Langford gazed on him with some surprise, and then replied, "You know more of these matters than I thought you did. However, you mistake. I want you merely to bear a letter and a message for me."

"But the papers! the papers!" exclaimed the other. "Are you not going to take the papers?"

"No!" exclaimed Langford. "Certainly not by stealth, John."

"Then it is you that are mad," replied his companion; "and they have mistaken me for you. I will go and make affidavit of it."

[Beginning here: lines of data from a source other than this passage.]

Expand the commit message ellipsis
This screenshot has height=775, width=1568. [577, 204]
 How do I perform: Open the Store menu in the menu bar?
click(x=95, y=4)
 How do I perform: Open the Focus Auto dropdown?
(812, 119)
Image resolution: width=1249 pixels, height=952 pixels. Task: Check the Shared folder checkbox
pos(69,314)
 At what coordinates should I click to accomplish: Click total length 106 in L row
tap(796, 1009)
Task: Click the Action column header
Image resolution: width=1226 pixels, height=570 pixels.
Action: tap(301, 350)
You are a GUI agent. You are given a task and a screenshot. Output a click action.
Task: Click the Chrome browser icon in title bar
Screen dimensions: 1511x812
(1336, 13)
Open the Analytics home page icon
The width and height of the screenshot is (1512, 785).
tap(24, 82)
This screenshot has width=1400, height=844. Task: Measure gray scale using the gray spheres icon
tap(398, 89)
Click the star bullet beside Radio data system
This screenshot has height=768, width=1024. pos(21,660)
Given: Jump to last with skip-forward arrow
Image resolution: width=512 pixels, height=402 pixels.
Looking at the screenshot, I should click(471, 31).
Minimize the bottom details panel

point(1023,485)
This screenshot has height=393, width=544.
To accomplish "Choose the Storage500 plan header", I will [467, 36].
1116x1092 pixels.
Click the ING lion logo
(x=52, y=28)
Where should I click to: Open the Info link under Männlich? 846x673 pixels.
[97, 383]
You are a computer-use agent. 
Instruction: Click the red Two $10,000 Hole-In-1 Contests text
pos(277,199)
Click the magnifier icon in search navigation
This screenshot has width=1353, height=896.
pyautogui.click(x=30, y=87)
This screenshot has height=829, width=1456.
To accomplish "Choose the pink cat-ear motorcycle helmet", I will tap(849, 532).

"I should not hold myself justified in taking them stealthily," replied Langford. "Perhaps ere I quit this house I may claim them boldly; and some time or another I must make you tell me how you know so much of matters I thought secret; but time is wanting now, and we may be interrupted. I have some reason to think that, if you will, you can find out for me a person called Franklin Gray."

"Can I find him out?" said the madman. "Ay, that I can; in two hours I can be with him."

"Will you bear a message from me to him?" demanded Langford, "without forgetting a word of it, and without telling a word to any one else?"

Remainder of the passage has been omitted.